## Problem details
Rewrite the records below, replacing every "GUI agent" with "interface agent" and leaving everything else unchanged.

===== Available records

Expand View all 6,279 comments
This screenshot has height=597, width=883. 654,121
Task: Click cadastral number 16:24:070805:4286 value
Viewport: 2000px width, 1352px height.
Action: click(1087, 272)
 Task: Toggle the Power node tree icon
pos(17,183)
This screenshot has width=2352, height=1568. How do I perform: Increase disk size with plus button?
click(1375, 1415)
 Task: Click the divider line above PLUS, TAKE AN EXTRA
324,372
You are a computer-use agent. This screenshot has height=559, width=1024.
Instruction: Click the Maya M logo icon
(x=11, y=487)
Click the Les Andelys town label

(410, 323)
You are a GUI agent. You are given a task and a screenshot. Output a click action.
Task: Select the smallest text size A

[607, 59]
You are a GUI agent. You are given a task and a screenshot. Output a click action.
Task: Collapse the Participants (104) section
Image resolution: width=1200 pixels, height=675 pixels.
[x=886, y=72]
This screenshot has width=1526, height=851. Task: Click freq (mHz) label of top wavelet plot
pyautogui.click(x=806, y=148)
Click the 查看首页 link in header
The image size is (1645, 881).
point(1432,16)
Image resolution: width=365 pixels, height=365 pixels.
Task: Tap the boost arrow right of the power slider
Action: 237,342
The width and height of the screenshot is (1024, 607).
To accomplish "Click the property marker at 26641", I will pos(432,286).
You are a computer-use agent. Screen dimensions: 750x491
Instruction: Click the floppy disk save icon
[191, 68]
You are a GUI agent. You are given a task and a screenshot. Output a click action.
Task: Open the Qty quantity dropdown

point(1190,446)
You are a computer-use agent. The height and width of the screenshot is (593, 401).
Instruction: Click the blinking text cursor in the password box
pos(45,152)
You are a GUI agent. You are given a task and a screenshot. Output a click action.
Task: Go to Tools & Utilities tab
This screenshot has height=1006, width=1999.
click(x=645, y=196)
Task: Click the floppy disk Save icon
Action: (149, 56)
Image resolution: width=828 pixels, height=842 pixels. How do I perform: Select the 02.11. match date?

==========

## Task solution
Expand View all 6,279 comments
This screenshot has height=597, width=883. 654,121
Task: Click cadastral number 16:24:070805:4286 value
Viewport: 2000px width, 1352px height.
Action: click(1087, 272)
 Task: Toggle the Power node tree icon
pos(17,183)
This screenshot has width=2352, height=1568. How do I perform: Increase disk size with plus button?
click(1375, 1415)
 Task: Click the divider line above PLUS, TAKE AN EXTRA
324,372
You are a computer-use agent. This screenshot has height=559, width=1024.
Instruction: Click the Maya M logo icon
(x=11, y=487)
Click the Les Andelys town label

(410, 323)
You are a interface agent. You are given a task and a screenshot. Output a click action.
Task: Select the smallest text size A

[607, 59]
You are a interface agent. You are given a task and a screenshot. Output a click action.
Task: Collapse the Participants (104) section
Image resolution: width=1200 pixels, height=675 pixels.
[x=886, y=72]
This screenshot has width=1526, height=851. Task: Click freq (mHz) label of top wavelet plot
pyautogui.click(x=806, y=148)
Click the 查看首页 link in header
The image size is (1645, 881).
point(1432,16)
Image resolution: width=365 pixels, height=365 pixels.
Task: Tap the boost arrow right of the power slider
Action: 237,342
The width and height of the screenshot is (1024, 607).
To accomplish "Click the property marker at 26641", I will pos(432,286).
You are a computer-use agent. Screen dimensions: 750x491
Instruction: Click the floppy disk save icon
[191, 68]
You are a interface agent. You are given a task and a screenshot. Output a click action.
Task: Open the Qty quantity dropdown

point(1190,446)
You are a computer-use agent. The height and width of the screenshot is (593, 401).
Instruction: Click the blinking text cursor in the password box
pos(45,152)
You are a interface agent. You are given a task and a screenshot. Output a click action.
Task: Go to Tools & Utilities tab
This screenshot has height=1006, width=1999.
click(x=645, y=196)
Task: Click the floppy disk Save icon
Action: (149, 56)
Image resolution: width=828 pixels, height=842 pixels. How do I perform: Select the 02.11. match date?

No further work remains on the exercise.